Of all the entries below, retype only the lines from the one with "Given: Open Setting in the sidebar" through the one with "Click the Avanti", exactly as they appear.

Recorded data:
○ ○ ○ ○ ○ ○ ○

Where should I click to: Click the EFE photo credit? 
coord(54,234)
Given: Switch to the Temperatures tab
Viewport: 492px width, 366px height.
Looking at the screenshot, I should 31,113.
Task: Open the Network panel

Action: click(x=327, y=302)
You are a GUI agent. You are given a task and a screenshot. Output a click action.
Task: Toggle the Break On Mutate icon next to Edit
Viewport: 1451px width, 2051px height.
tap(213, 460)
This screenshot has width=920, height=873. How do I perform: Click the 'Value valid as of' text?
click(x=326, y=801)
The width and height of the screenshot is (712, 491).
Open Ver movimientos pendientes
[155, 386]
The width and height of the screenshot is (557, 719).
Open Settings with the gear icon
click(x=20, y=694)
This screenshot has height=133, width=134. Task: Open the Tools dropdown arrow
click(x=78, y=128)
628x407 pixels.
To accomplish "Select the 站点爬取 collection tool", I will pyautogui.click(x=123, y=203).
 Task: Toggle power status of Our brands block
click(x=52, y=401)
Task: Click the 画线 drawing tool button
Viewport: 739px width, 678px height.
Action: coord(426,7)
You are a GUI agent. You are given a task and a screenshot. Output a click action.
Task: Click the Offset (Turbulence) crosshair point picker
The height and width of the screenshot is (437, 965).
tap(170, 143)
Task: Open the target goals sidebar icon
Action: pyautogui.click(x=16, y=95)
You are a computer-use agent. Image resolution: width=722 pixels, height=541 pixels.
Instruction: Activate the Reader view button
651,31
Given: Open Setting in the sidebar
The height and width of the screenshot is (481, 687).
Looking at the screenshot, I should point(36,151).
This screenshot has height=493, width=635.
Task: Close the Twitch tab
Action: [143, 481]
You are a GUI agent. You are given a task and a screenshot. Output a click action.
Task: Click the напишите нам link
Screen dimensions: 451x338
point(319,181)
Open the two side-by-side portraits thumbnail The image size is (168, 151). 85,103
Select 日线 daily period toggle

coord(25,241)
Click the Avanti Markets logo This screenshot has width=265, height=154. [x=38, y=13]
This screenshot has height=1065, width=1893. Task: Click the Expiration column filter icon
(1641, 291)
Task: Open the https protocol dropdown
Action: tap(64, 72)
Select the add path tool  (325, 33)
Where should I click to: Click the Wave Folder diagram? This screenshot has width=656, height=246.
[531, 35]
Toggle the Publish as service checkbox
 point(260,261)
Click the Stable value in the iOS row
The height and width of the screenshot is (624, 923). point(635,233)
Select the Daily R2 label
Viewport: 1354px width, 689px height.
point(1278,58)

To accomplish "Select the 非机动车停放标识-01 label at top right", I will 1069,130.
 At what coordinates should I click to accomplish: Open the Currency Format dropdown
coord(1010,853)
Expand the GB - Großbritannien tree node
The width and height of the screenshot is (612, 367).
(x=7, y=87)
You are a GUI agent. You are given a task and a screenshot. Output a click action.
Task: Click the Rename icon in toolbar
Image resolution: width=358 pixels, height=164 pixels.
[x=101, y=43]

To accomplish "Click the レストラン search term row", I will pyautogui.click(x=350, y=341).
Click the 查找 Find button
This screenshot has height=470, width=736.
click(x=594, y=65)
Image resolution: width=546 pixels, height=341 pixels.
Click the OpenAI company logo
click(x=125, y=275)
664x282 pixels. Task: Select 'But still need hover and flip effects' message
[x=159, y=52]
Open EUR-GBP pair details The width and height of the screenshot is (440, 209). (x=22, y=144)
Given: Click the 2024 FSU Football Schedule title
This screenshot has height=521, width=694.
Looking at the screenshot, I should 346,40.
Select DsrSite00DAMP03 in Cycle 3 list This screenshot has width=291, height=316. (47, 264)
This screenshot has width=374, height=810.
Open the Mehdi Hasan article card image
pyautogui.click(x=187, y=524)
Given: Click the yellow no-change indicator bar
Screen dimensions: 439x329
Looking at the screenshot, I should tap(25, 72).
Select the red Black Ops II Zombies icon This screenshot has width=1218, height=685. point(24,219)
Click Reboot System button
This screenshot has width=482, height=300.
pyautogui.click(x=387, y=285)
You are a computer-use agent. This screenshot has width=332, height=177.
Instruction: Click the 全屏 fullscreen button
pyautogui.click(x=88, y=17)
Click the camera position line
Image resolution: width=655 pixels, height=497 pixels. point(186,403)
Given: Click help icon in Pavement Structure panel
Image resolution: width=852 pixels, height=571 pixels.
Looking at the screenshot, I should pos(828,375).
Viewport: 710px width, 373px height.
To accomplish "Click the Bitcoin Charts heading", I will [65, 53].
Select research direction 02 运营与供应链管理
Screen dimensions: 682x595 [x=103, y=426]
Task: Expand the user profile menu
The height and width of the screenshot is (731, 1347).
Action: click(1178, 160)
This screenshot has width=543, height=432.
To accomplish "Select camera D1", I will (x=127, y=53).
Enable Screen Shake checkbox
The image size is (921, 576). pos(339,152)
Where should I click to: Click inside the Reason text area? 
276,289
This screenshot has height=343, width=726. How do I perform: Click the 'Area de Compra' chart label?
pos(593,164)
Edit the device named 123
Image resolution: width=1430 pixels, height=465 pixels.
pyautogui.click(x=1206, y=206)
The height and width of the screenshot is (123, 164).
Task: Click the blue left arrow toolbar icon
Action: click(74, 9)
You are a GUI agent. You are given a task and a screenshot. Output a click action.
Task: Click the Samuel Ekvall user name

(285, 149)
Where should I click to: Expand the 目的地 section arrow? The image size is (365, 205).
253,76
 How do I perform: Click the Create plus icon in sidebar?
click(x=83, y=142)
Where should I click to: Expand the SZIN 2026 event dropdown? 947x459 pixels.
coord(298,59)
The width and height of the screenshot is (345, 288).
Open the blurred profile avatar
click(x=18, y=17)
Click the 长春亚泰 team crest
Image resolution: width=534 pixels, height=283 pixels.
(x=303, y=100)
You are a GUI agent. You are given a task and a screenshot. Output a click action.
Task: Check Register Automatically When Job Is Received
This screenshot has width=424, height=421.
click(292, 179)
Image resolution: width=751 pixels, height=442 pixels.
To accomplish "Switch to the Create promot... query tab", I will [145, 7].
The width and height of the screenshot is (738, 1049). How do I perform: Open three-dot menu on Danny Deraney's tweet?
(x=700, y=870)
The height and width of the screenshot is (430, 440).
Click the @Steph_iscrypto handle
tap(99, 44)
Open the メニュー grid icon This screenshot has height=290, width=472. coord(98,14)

○ ○ ○ ○ ○ ○ ○

#### Solution for this task
Given: Open Setting in the sidebar
The height and width of the screenshot is (481, 687).
Looking at the screenshot, I should point(36,151).
This screenshot has height=493, width=635.
Task: Close the Twitch tab
Action: [143, 481]
You are a GUI agent. You are given a task and a screenshot. Output a click action.
Task: Click the напишите нам link
Screen dimensions: 451x338
point(319,181)
Open the two side-by-side portraits thumbnail The image size is (168, 151). 85,103
Select 日线 daily period toggle

coord(25,241)
Click the Avanti Markets logo This screenshot has width=265, height=154. [x=38, y=13]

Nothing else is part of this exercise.